Time for my favorite grilled vegetable. 1 My son has been on a teriyaki kick – he asks for it on everything – so I thought, why not tempt him to try some asparagus by grilling it with teriyaki sauce? It turned out great! Well…other than the tempting him to try asparagus. He wouldn’t touch it. (That’s OK – I loved the asparagus.)
Now, for the one question you’ve got to ask yourself about grilling asparagus: do you feel lucky? 2 I like to live dangerously when I grill my asparagus, and do it right on the grill grate. And, as long as the asparagus stays perpendicular to the grate, this works fine. But…if a spear gets turned sideways, or I drop it pointy end down, it slides right through the grate and drops into the grill. I view that as the price of grilled asparagus – I’m willing to lose a spear or two – but if you don’t trust your luck or your tong skills, use a grill pan. No worries about losing asparagus that way!
· · ·
Repeat the grilled asparagus text word for word, starting at the words "Time for my" and stopping after "loved the asparagus.)".

→ **Excerpted records**
· · ·
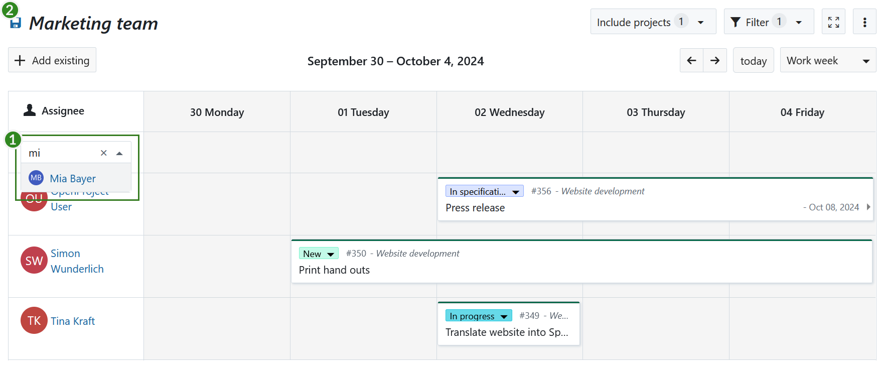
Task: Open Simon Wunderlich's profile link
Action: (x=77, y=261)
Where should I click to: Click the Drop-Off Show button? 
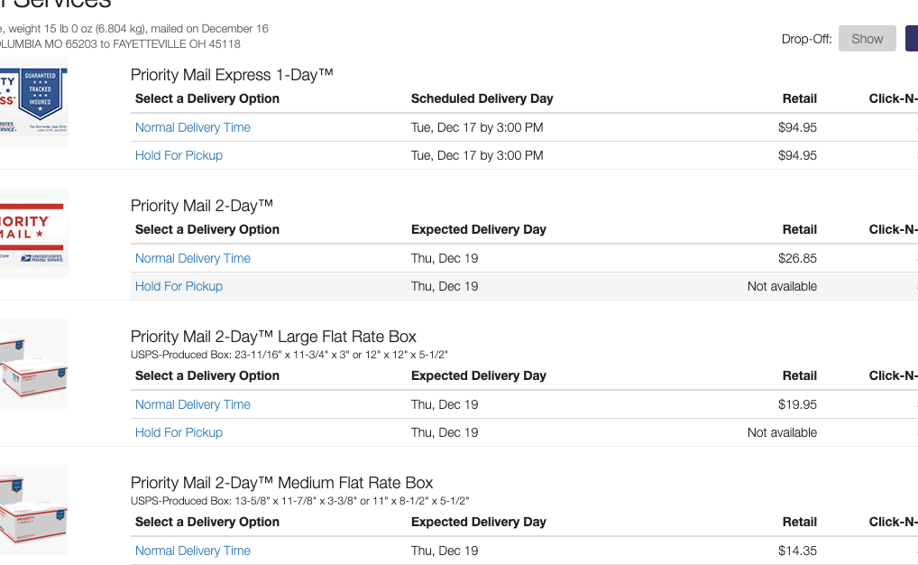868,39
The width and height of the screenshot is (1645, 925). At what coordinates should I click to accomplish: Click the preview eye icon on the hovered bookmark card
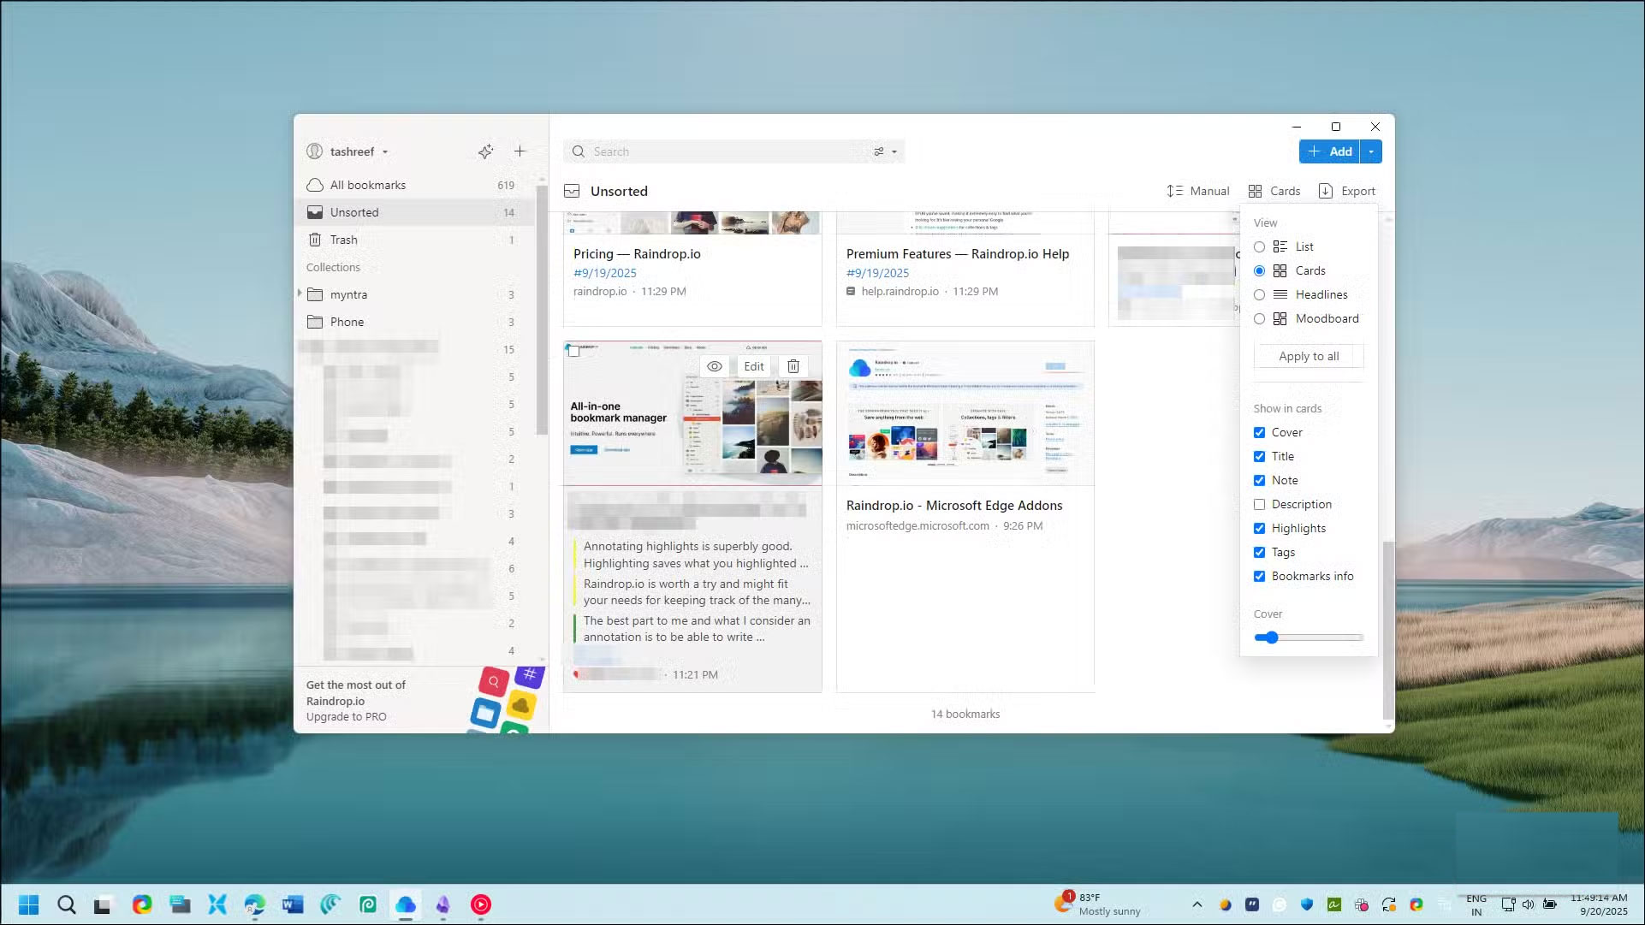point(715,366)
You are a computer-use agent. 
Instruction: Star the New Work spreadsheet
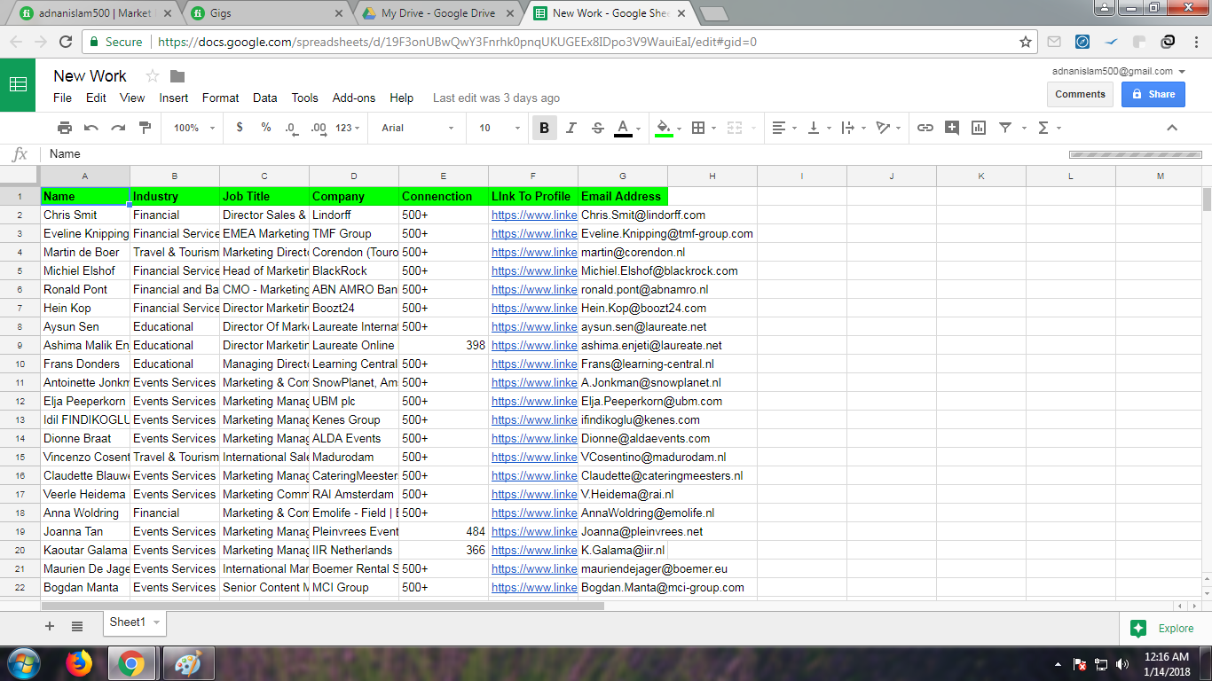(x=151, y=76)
· · ·
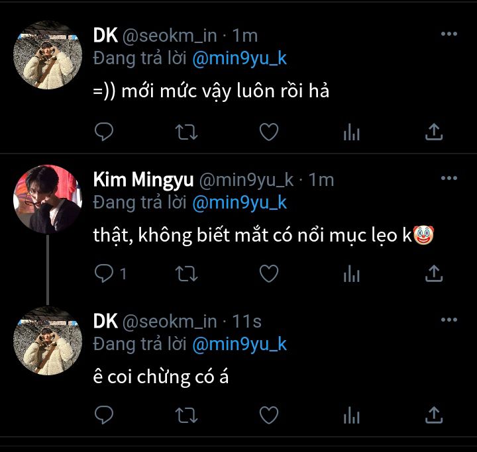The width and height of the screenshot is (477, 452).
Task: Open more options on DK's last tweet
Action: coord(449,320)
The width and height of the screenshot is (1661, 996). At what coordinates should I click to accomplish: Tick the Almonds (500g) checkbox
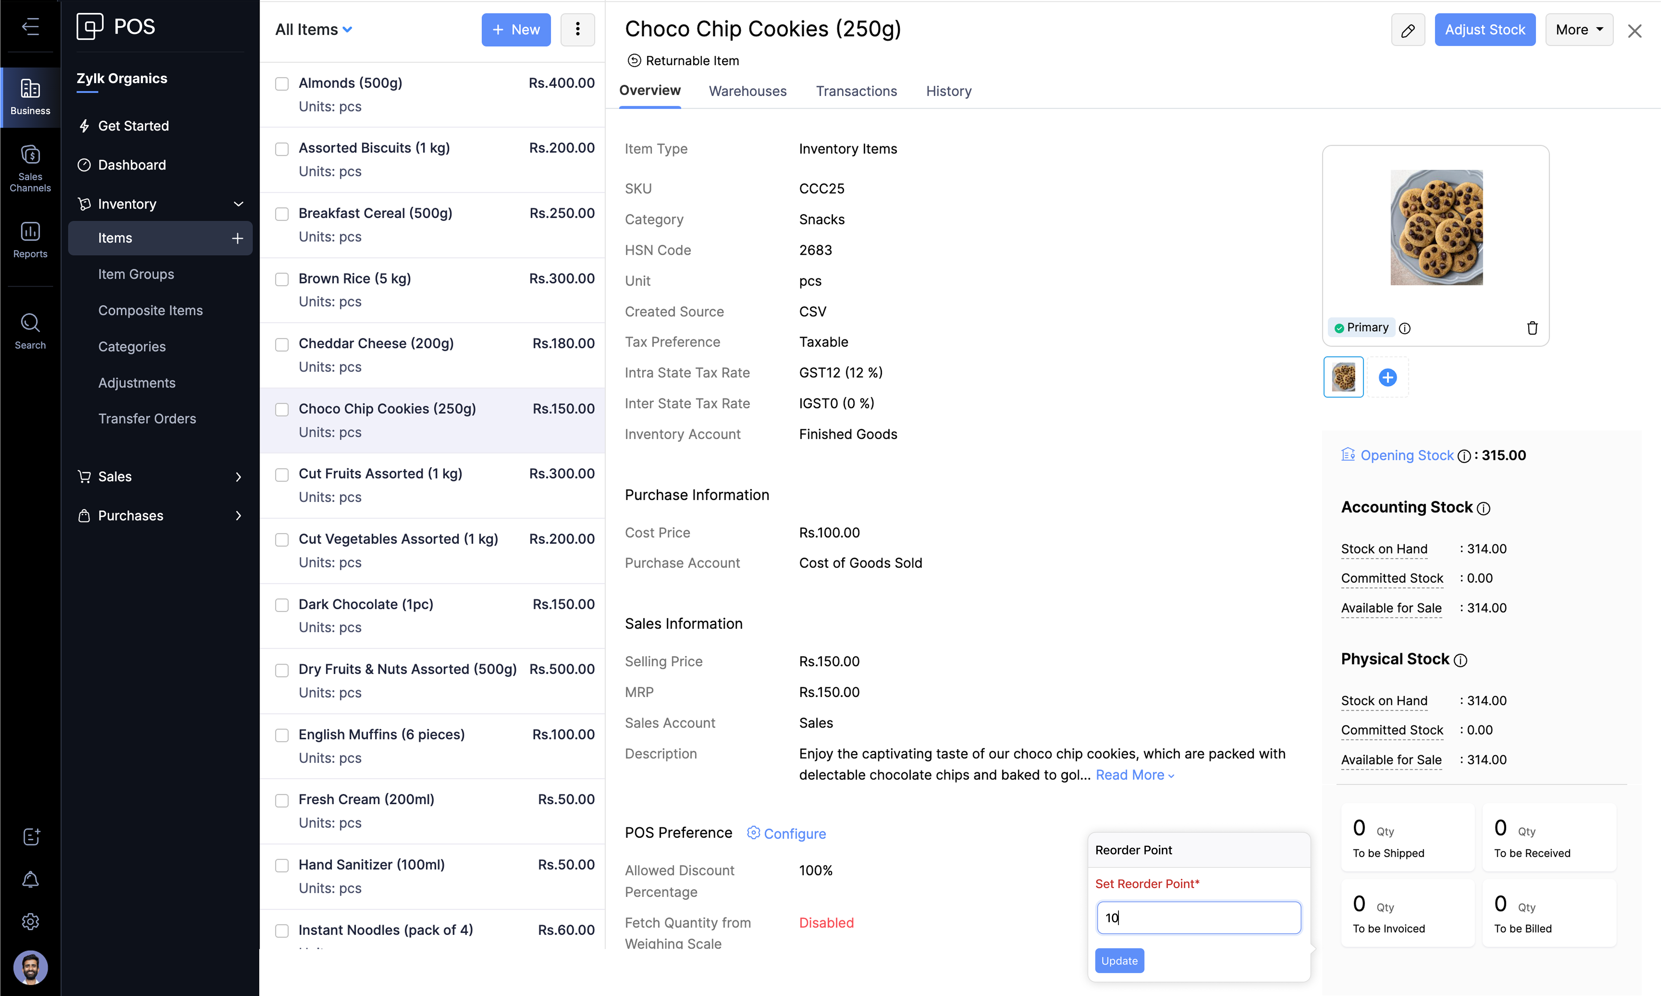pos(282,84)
· · ·
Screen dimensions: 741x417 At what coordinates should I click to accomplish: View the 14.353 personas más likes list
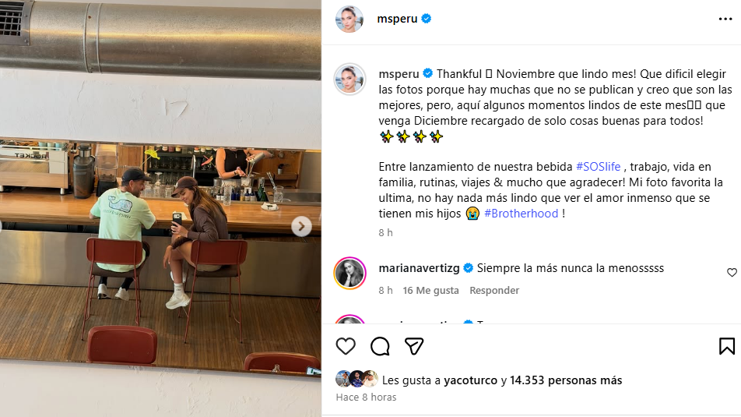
· · ·
→ **Full response**
Time for my favorite grilled vegetable. 1 My son has been on a teriyaki kick – he asks for it on everything – so I thought, why not tempt him to try some asparagus by grilling it with teriyaki sauce? It turned out great! Well…other than the tempting him to try asparagus. He wouldn’t touch it. (That’s OK – I loved the asparagus.)